Nei giorni della festa, la città di Catania cambia luce e prospettiva.
Per onorare la santa, che secondo la tradizione visse a Catania nella prima metà del III secolo e lì subì le torture e il martirio per il suo rifiuto all’abiura della fede cristiana, si susseguono spettacoli pirotecnici, celebrazioni solenni e per le strade, illuminate da chilometri di luminarie, si snodano processioni affollate e sontuosi cortei storici che rinnovano nella città barocca le suggestioni di riti antichi e mai perduti.
In tutta la città si respira un sentimento di appartenenza e un’atmosfera di festa davvero trainante per chiunque ci finisca in mezzo.
Primo giorno
3 febbraio
La prima giornata di festa è ufficialmente quella del 3 febbraio, interamente dedicata alla processione delle offerte della cera a Sant’Agata.
Si tratta di un’antica tradizione. Nei secoli passati venivano portate in processione grandi candele che servivano per illuminare l’altare della Cattedrale. Ancora oggi questo rito porta il nome di “processione delle luminarie”.
Con il tempo le candele sono state sostituite dalle “Candelore” (“cannalori” o cerei di Sant’Agata): pesanti costruzioni lignee, intagliate e dorate, realizzate dalle antiche corporazioni dei mestieri e portate a spalla da uomini forzuti, per il tradizionale appuntamento dell’offerta della cera.
Le candelore in processione seguono sempre un preciso ordine. La prima, la più piccola, è quella detta di “Sant’Aita”, donata dal Vescovo di Catania Monsignor Ventimiglia nel 1776. Segue la più antica, quella dei Rinoti (gli abitanti del quartiere di San Giuseppe La Rena). Poi ci sono la Giardiniera (degli ortofloricoltori) e quella, detta anche “a bersagliera”, dei pisciari (pescatori). E ancora la fruttaola, chiamata anche “a signurina”, e quella dei chianchieri (macellai). A questo punto si trovano le Candelore dei pastari, dei pizzicagnoli, dei putiari (o bettolieri) e dei pannitteri. Chiudono la fila il cereo del circolo Sant’Agata e quello più nuovo (inaugurato nel 2010) del Villaggio Sant’Agata.

▶ DATI FORNITI
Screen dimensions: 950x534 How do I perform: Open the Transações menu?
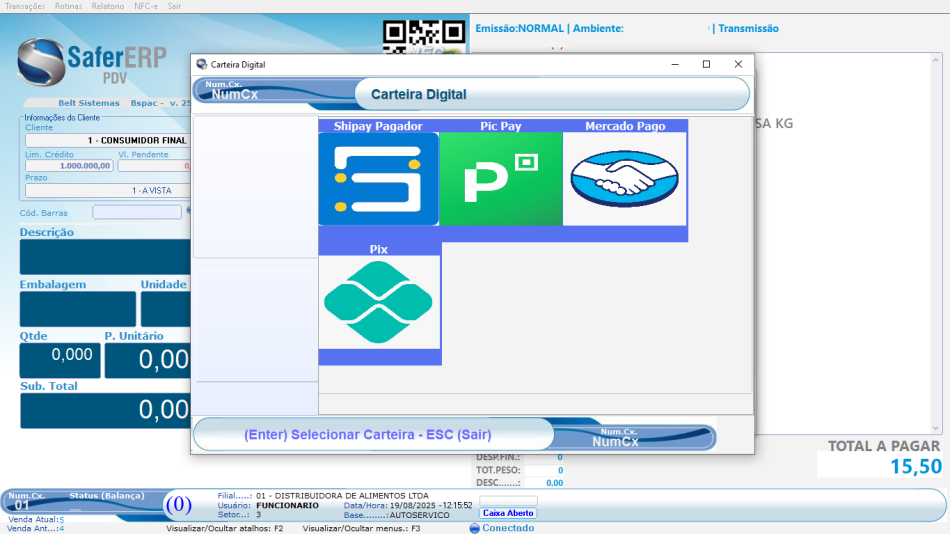tap(25, 6)
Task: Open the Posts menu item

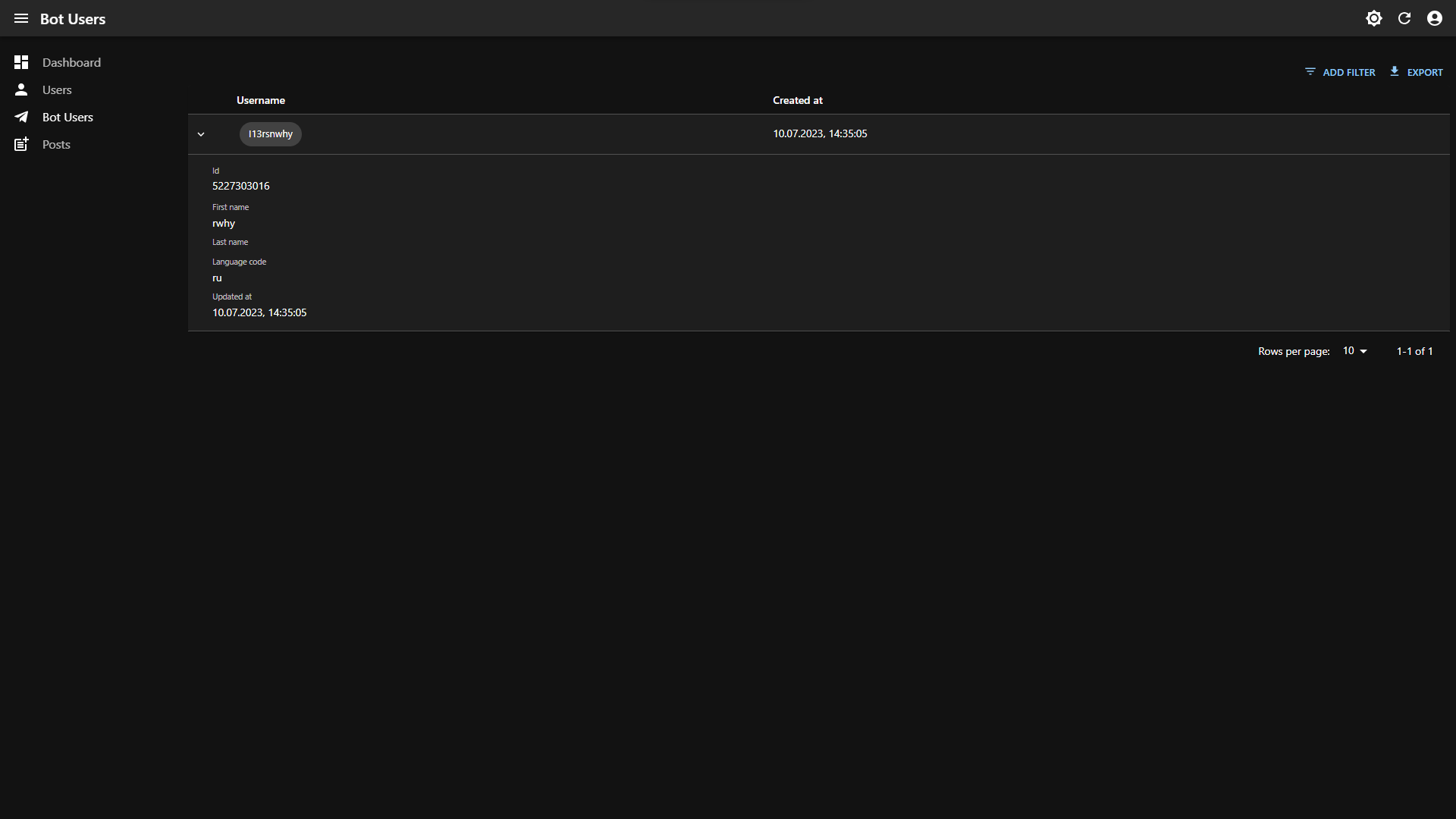Action: [x=56, y=144]
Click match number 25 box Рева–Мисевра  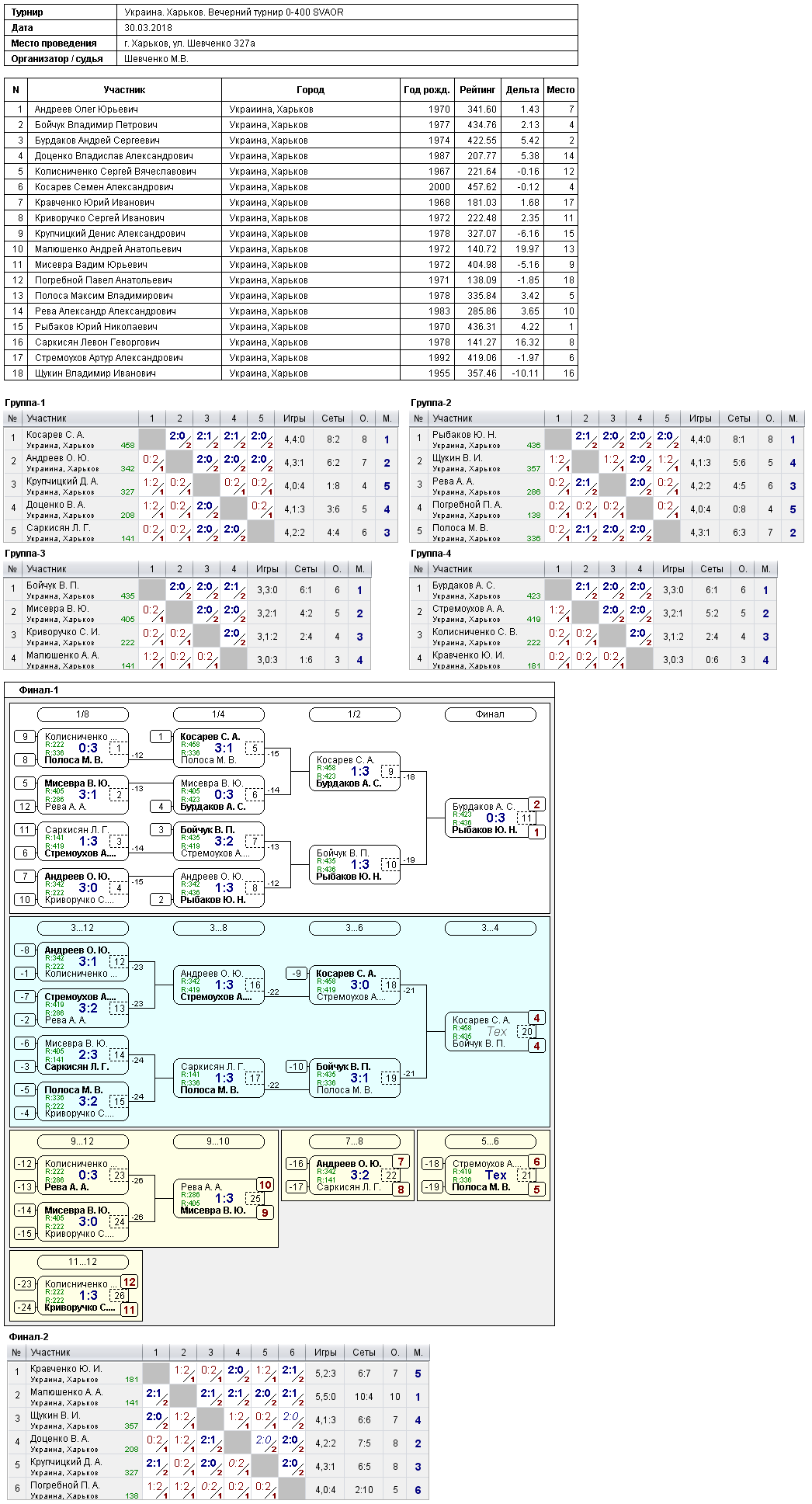coord(255,1198)
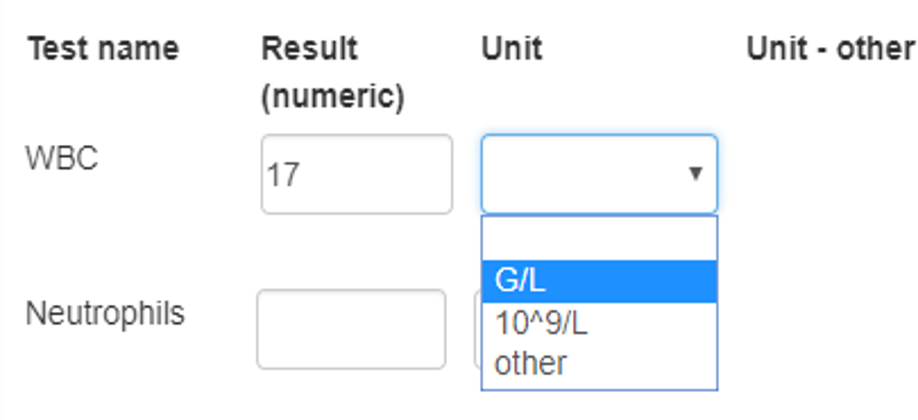Viewport: 918px width, 420px height.
Task: Click the 'Test name' column header
Action: click(103, 48)
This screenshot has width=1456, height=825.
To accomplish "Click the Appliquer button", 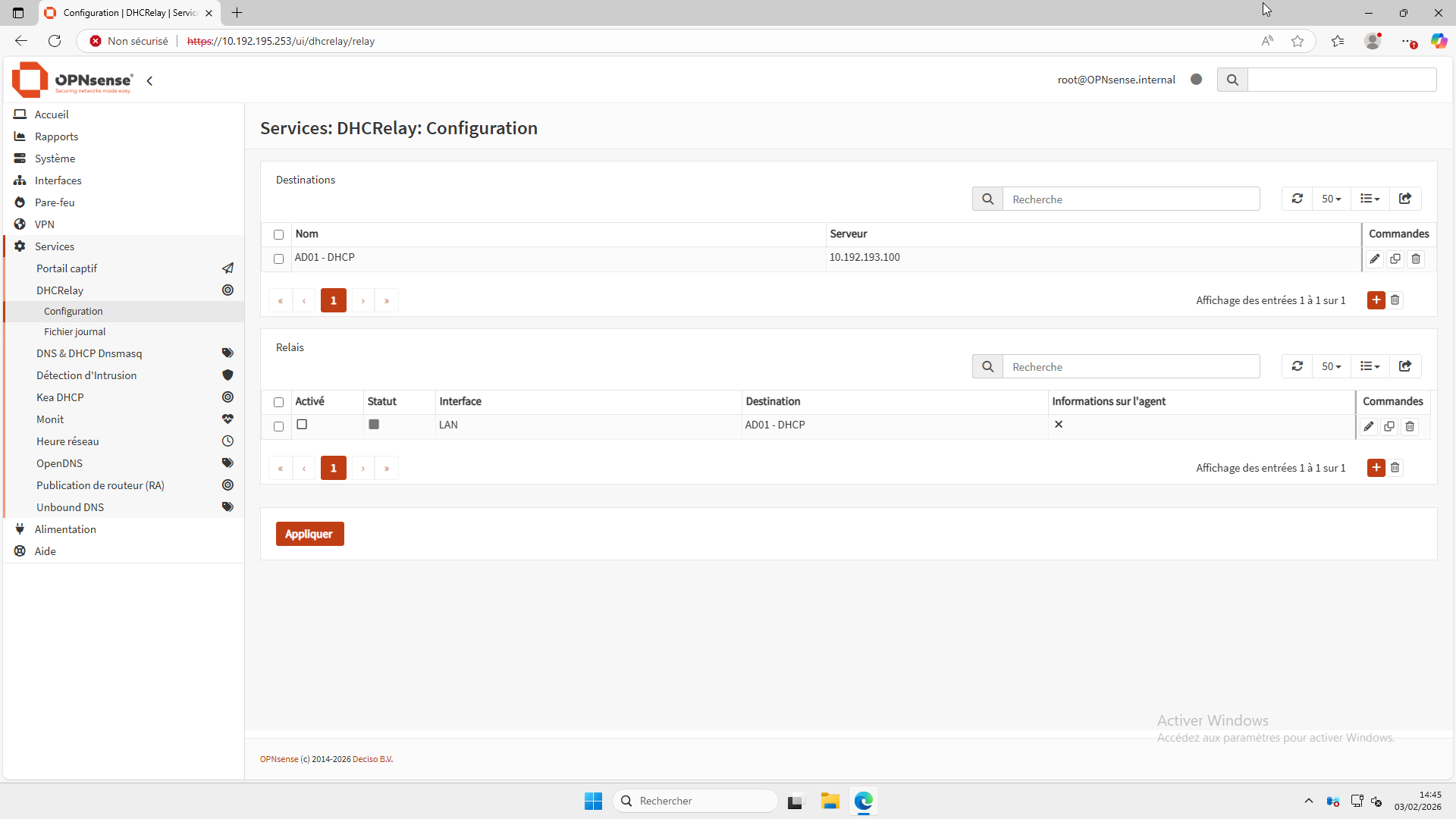I will tap(309, 534).
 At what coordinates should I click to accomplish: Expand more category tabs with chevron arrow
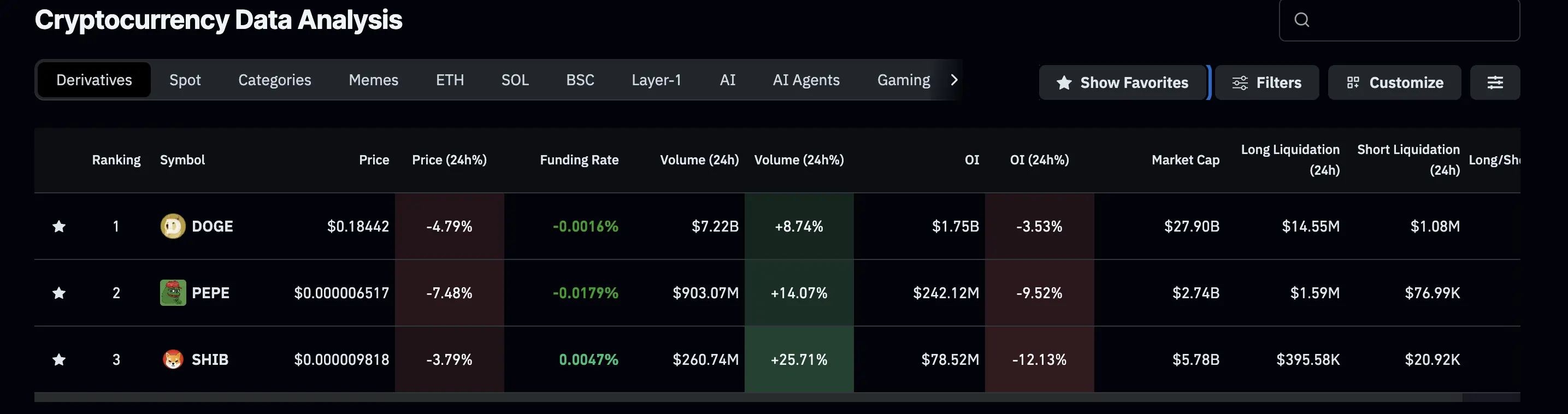pos(954,80)
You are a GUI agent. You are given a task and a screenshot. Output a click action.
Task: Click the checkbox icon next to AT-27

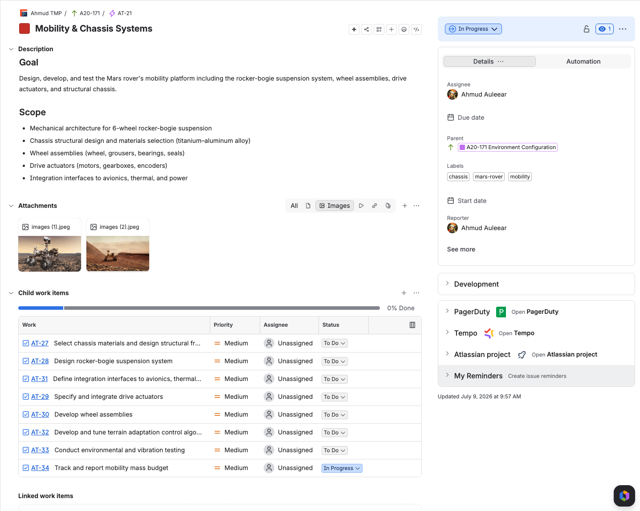click(26, 343)
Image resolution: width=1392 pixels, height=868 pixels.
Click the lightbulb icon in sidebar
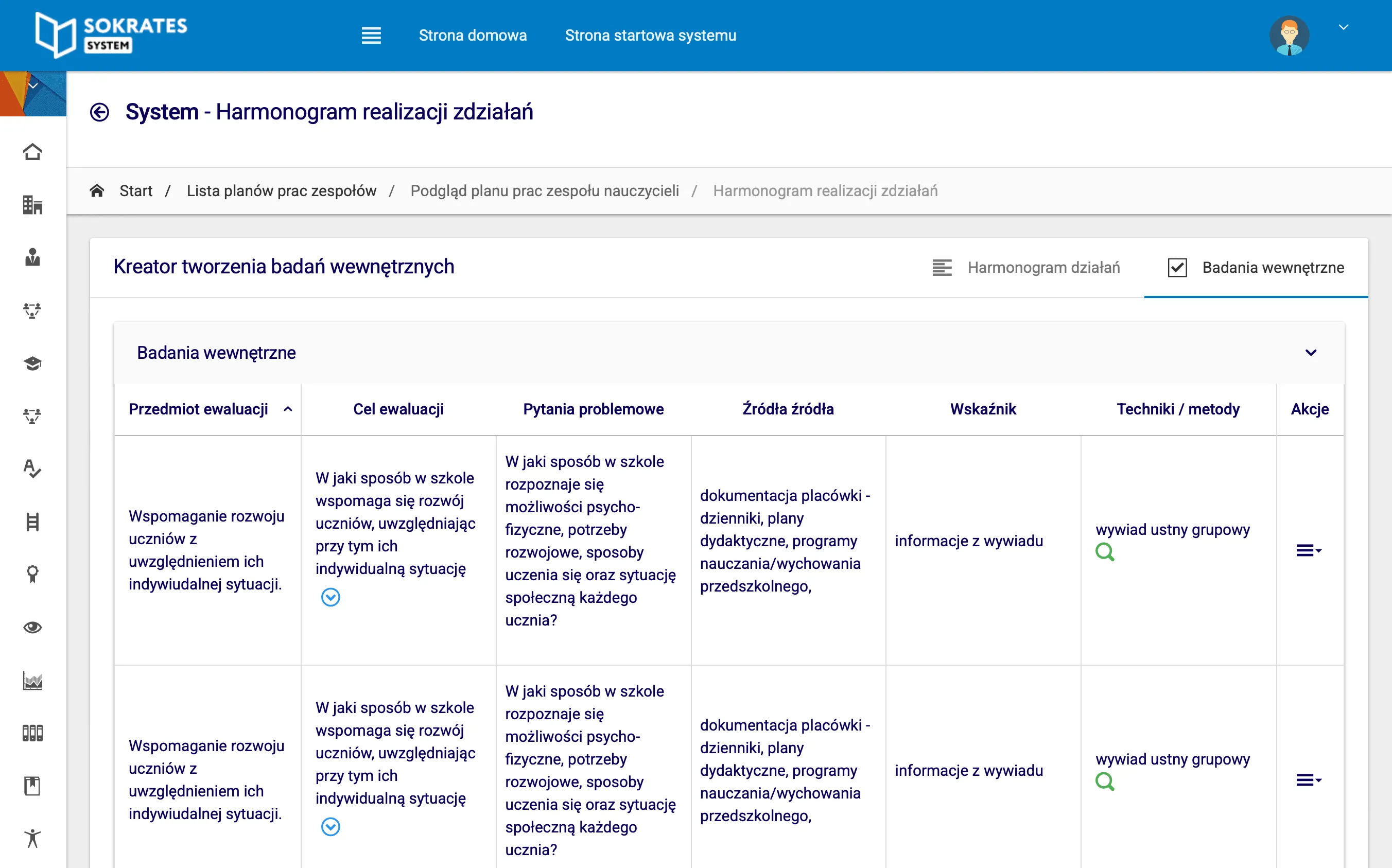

▶ COMPITI DA SVOLGERE
a - Quali manifestazioni organizzate per onorare la santa elenca il brano sulla festa di Sant'Agata?
b - Come si traduce in inglese questa frase del brano sulla festa di Sant'Agata: "La prima giornata di festa è ufficialmente quella del 3 febbraio, interamente dedicata alla processione delle offerte della cera a Sant’Agata."?
c - Riprendi il brano sulla festa di Sant'Agata dal punto in cui si interrompe e proseguilo.
Non occorre consultare i dati.

▶ RISPOSTE SCRITTE
a - Spettacoli pirotecnici, celebrazioni solenni, processioni affollate e sontuosi cortei storici.

b - The first day of the festival is officially February 3, entirely devoted to the procession of wax offerings to Saint Agatha.

c -
Il percorso della processione delle Candelore muove dalla chiesa di Sant’Agata alla Fornace (conosciuta anche con il nome di Chiesa di San Biagio), luogo in cui era posizionata la fornace in cui avvenne il martirio di Agata, fino alla Cattedrale di piazza Duomo.
Il corteo delle Candelore è seguito dalle due “Carrozze del Senato” risalenti al XVIII secolo, un tempo appartenenti al Senato che governava la città e che ora trasportano il Sindaco e la Giunta.
La giornata prosegue con l’omaggio floreale dei vigili del fuoco che salgono fino a sfiorare il punto più alto della Cattedraleper deporre una composizione floreale al simulacro della celeste protettrice, invocata da secoli contro gli incendi e le eruzioni dell’Etna.
Nel pomeriggio si disputa il trofeo internazionale di podismo e la prima giornata di celebrazioni si conclude la sera dopo le 20.00 in piazza Duomo, nella cosiddetta “a sira ‘o tri” (la sera del tre, molto importante per i catanesi per l’imponenza dei fuochi d’artificio, diventato anche un modo di dire quando si vedono eventi simili), durante la quale viene eseguito un concerto di canti in onore della Santa e a conclusione si assiste ad un grandioso spettacolo pirotecnico in cui i fuochi seguono il ritmo della musica.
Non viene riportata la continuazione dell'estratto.